+++ Exercise inputs

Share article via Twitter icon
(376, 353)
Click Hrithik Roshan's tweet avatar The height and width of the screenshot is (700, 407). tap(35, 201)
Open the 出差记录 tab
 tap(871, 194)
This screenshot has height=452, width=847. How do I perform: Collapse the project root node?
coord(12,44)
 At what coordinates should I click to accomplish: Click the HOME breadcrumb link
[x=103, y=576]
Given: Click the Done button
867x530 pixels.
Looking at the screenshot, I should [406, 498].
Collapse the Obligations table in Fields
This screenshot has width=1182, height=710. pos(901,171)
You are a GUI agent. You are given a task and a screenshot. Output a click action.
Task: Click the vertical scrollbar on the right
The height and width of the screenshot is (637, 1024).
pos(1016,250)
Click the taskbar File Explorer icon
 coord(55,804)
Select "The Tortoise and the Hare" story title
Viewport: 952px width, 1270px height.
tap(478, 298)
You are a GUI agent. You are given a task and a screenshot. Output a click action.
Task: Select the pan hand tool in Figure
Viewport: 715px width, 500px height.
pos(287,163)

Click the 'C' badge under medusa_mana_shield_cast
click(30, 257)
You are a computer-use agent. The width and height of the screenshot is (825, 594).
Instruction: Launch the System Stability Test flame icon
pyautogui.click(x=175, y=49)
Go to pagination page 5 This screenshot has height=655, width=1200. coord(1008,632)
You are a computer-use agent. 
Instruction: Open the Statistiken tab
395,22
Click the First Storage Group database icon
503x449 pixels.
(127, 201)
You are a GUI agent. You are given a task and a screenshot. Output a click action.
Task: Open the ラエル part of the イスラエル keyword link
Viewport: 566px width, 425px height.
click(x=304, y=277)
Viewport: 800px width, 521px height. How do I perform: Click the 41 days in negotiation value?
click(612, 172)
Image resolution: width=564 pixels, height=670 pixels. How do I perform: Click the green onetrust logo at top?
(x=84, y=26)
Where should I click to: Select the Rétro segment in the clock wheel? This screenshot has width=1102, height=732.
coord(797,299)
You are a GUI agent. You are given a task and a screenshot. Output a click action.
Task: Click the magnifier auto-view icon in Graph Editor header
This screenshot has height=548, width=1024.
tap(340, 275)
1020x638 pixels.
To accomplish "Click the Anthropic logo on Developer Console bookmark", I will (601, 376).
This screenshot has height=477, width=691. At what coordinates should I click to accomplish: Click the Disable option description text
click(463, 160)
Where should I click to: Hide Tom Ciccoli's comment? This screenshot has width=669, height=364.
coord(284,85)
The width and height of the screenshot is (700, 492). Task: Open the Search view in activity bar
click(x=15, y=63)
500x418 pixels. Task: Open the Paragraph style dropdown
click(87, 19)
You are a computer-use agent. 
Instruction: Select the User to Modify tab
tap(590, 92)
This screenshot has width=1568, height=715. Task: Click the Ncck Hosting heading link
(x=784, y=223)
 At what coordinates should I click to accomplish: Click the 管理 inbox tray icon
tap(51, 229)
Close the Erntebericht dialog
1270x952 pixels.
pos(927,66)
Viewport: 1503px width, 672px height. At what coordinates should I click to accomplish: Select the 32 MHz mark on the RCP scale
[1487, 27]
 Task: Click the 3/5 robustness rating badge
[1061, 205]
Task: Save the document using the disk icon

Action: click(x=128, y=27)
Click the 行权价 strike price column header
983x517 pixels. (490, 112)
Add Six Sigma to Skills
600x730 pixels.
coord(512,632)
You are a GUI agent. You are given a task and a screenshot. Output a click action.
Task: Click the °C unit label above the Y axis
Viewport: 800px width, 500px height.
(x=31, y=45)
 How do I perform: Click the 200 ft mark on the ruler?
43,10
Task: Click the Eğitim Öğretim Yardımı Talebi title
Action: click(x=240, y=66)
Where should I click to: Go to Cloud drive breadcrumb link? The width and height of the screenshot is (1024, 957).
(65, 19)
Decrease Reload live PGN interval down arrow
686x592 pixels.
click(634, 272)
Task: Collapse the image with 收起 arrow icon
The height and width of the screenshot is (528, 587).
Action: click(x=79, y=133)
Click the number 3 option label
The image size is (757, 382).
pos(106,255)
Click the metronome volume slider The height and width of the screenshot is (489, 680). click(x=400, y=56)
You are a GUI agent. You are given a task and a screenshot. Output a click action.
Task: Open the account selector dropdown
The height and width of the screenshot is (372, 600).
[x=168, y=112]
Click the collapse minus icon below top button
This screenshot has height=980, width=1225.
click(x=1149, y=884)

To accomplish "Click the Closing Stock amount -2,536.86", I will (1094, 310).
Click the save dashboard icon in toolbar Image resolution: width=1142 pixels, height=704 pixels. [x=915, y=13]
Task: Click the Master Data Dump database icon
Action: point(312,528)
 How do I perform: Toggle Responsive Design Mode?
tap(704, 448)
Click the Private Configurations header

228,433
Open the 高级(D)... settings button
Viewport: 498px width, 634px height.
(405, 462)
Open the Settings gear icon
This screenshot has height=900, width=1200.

++++++

• **Problem statement**
Please write out all of the records above, character for character.

• **Solution to the exercise**
Share article via Twitter icon
(376, 353)
Click Hrithik Roshan's tweet avatar The height and width of the screenshot is (700, 407). tap(35, 201)
Open the 出差记录 tab
 tap(871, 194)
This screenshot has height=452, width=847. How do I perform: Collapse the project root node?
coord(12,44)
 At what coordinates should I click to accomplish: Click the HOME breadcrumb link
[x=103, y=576]
Given: Click the Done button
867x530 pixels.
Looking at the screenshot, I should [406, 498].
Collapse the Obligations table in Fields
This screenshot has width=1182, height=710. pos(901,171)
You are a GUI agent. You are given a task and a screenshot. Output a click action.
Task: Click the vertical scrollbar on the right
The height and width of the screenshot is (637, 1024).
pos(1016,250)
Click the taskbar File Explorer icon
 coord(55,804)
Select "The Tortoise and the Hare" story title
Viewport: 952px width, 1270px height.
tap(478, 298)
You are a GUI agent. You are given a task and a screenshot. Output a click action.
Task: Select the pan hand tool in Figure
Viewport: 715px width, 500px height.
pos(287,163)

Click the 'C' badge under medusa_mana_shield_cast
click(30, 257)
You are a computer-use agent. The width and height of the screenshot is (825, 594).
Instruction: Launch the System Stability Test flame icon
pyautogui.click(x=175, y=49)
Go to pagination page 5 This screenshot has height=655, width=1200. coord(1008,632)
You are a computer-use agent. 
Instruction: Open the Statistiken tab
395,22
Click the First Storage Group database icon
503x449 pixels.
(127, 201)
You are a GUI agent. You are given a task and a screenshot. Output a click action.
Task: Open the ラエル part of the イスラエル keyword link
Viewport: 566px width, 425px height.
click(x=304, y=277)
Viewport: 800px width, 521px height. How do I perform: Click the 41 days in negotiation value?
click(612, 172)
Image resolution: width=564 pixels, height=670 pixels. How do I perform: Click the green onetrust logo at top?
(x=84, y=26)
Where should I click to: Select the Rétro segment in the clock wheel? This screenshot has width=1102, height=732.
coord(797,299)
You are a GUI agent. You are given a task and a screenshot. Output a click action.
Task: Click the magnifier auto-view icon in Graph Editor header
This screenshot has height=548, width=1024.
tap(340, 275)
1020x638 pixels.
To accomplish "Click the Anthropic logo on Developer Console bookmark", I will (601, 376).
This screenshot has height=477, width=691. At what coordinates should I click to accomplish: Click the Disable option description text
click(463, 160)
Where should I click to: Hide Tom Ciccoli's comment? This screenshot has width=669, height=364.
coord(284,85)
The width and height of the screenshot is (700, 492). Task: Open the Search view in activity bar
click(x=15, y=63)
500x418 pixels. Task: Open the Paragraph style dropdown
click(87, 19)
You are a computer-use agent. 
Instruction: Select the User to Modify tab
tap(590, 92)
This screenshot has width=1568, height=715. Task: Click the Ncck Hosting heading link
(x=784, y=223)
 At what coordinates should I click to accomplish: Click the 管理 inbox tray icon
tap(51, 229)
Close the Erntebericht dialog
1270x952 pixels.
pos(927,66)
Viewport: 1503px width, 672px height. At what coordinates should I click to accomplish: Select the 32 MHz mark on the RCP scale
[1487, 27]
 Task: Click the 3/5 robustness rating badge
[1061, 205]
Task: Save the document using the disk icon

Action: click(x=128, y=27)
Click the 行权价 strike price column header
983x517 pixels. (490, 112)
Add Six Sigma to Skills
600x730 pixels.
coord(512,632)
You are a GUI agent. You are given a task and a screenshot. Output a click action.
Task: Click the °C unit label above the Y axis
Viewport: 800px width, 500px height.
(x=31, y=45)
 How do I perform: Click the 200 ft mark on the ruler?
43,10
Task: Click the Eğitim Öğretim Yardımı Talebi title
Action: click(x=240, y=66)
Where should I click to: Go to Cloud drive breadcrumb link? The width and height of the screenshot is (1024, 957).
(65, 19)
Decrease Reload live PGN interval down arrow
686x592 pixels.
click(634, 272)
Task: Collapse the image with 收起 arrow icon
The height and width of the screenshot is (528, 587).
Action: click(x=79, y=133)
Click the number 3 option label
The image size is (757, 382).
pos(106,255)
Click the metronome volume slider The height and width of the screenshot is (489, 680). click(x=400, y=56)
You are a GUI agent. You are given a task and a screenshot. Output a click action.
Task: Open the account selector dropdown
The height and width of the screenshot is (372, 600).
[x=168, y=112]
Click the collapse minus icon below top button
This screenshot has height=980, width=1225.
click(x=1149, y=884)

To accomplish "Click the Closing Stock amount -2,536.86", I will (1094, 310).
Click the save dashboard icon in toolbar Image resolution: width=1142 pixels, height=704 pixels. [x=915, y=13]
Task: Click the Master Data Dump database icon
Action: point(312,528)
 How do I perform: Toggle Responsive Design Mode?
tap(704, 448)
Click the Private Configurations header

228,433
Open the 高级(D)... settings button
Viewport: 498px width, 634px height.
(405, 462)
Open the Settings gear icon
This screenshot has height=900, width=1200.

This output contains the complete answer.